So yeah, here I am again. I admit that the last time wasn't as much of a success as I would have liked. I went back and re-read over the previous blog and discovered that I'm starting off from a slightly better position, but I'm still disappointed in myself that I wasn't able to keep at it like I need to. Still, I'm not going to beat myself up over it. I'm just going to try again. And keep trying again until I can do it for good.
Why now? Well, why not? It's been preying on my mind for some time that I need to buckle down and get this fat off my waist for health reasons. Does my newly single status have something to do with it? I won't lie and say that it doesn't, but I will say that it's not the primary reason and say that I remain confident that my priorities are straight. I need to slim down for my health. If a side effect is looking better, then all to the good.
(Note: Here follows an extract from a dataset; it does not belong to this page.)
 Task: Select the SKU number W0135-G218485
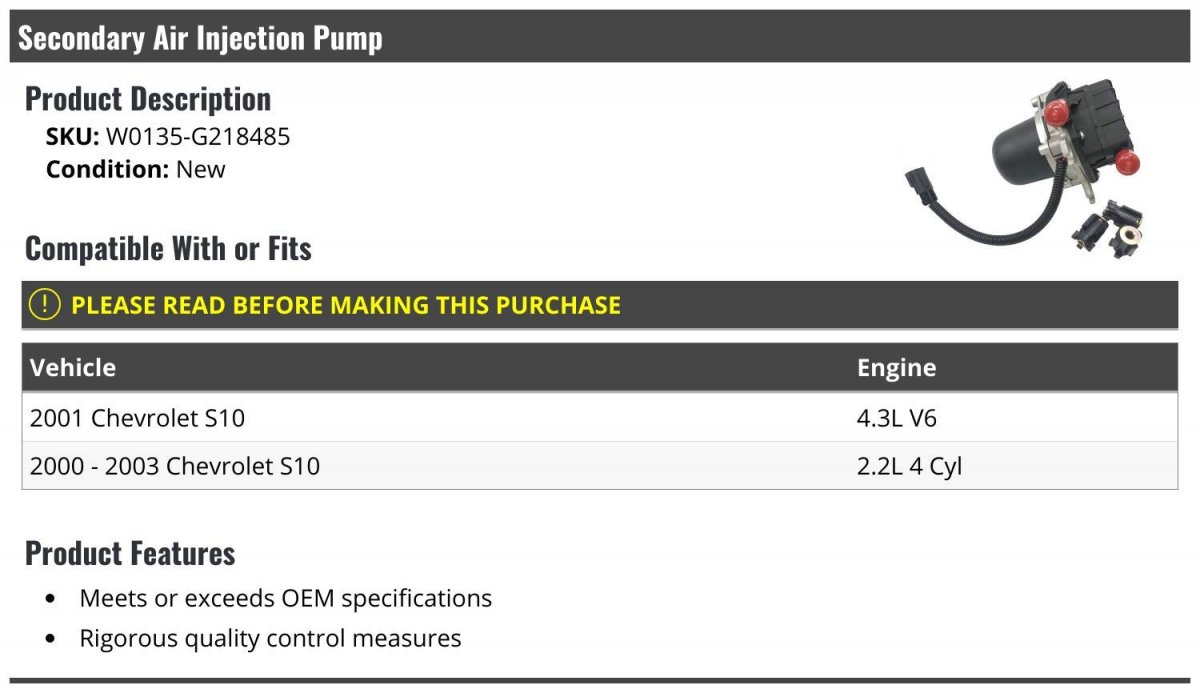coord(198,136)
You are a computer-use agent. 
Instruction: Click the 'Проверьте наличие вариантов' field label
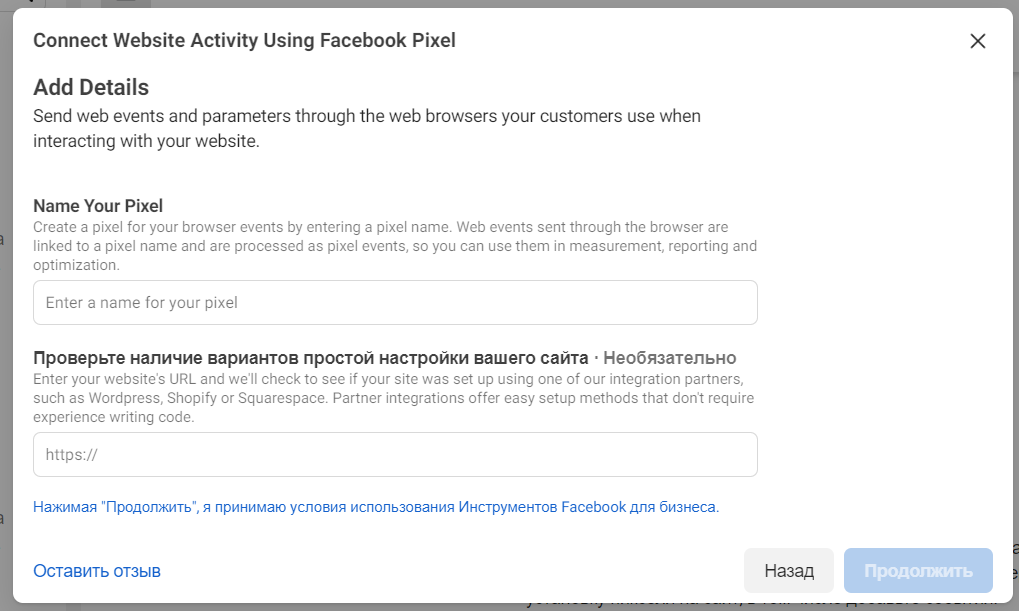310,358
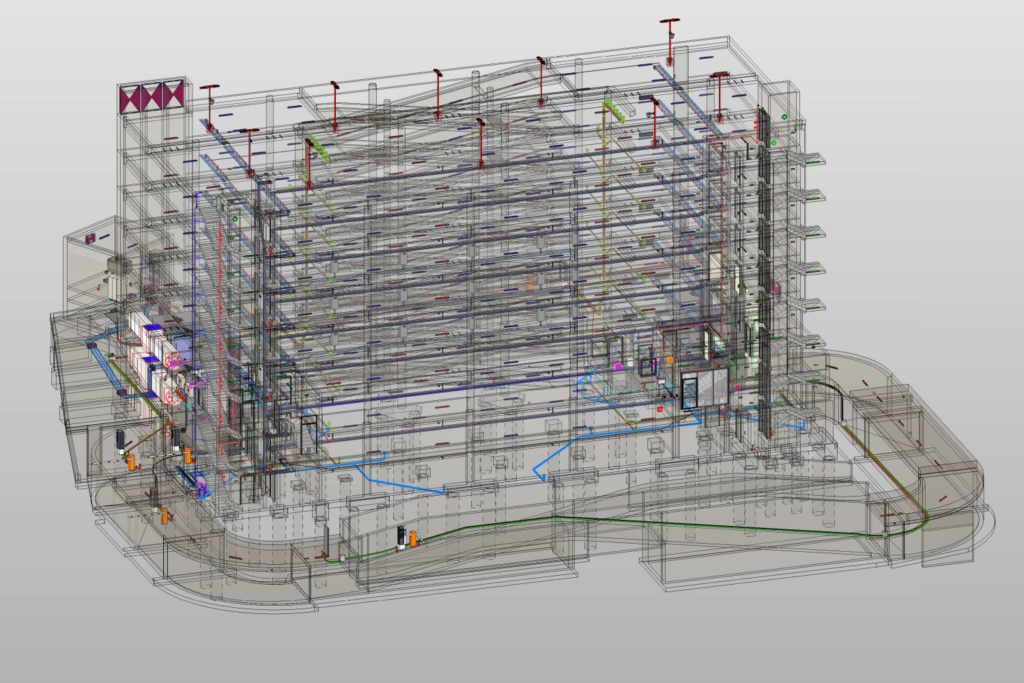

So what are my tools this time around? I took the time this past weekend to make up a few charts to track progress. One is a daily food journal where I can keep meticulous track of everything I put in my mouth. Having it all written down makes it very real and not so easily dismissed as trivial. Another is a weekly progress journal that tracks weight and waist measurement. And now there's this blog. I found that it helped last time and I hope it helps this time, too. A sense of accountability will see me through times of weakness.
My starting point:
Weight: 224 pounds
Waist: 47 1/2 inches
So far today I have kept to my "diet" of simply eating less. Controlling portions is how I've successfully lost weight in the past and I'm confident it will do so again. I also did 35 minutes of cardio work. I see my personal trainer twice a week for strength training usually, but he injured himself last week and isn't seeing anyone right now. As soon as he's well again, I'll resume my sessions with him.
Also, now that I make my own strained yogurt, I have a constant ready source of lean (I only use fat free milk) protein that is always available in all of my favorite flavors! I am so glad I started doing that.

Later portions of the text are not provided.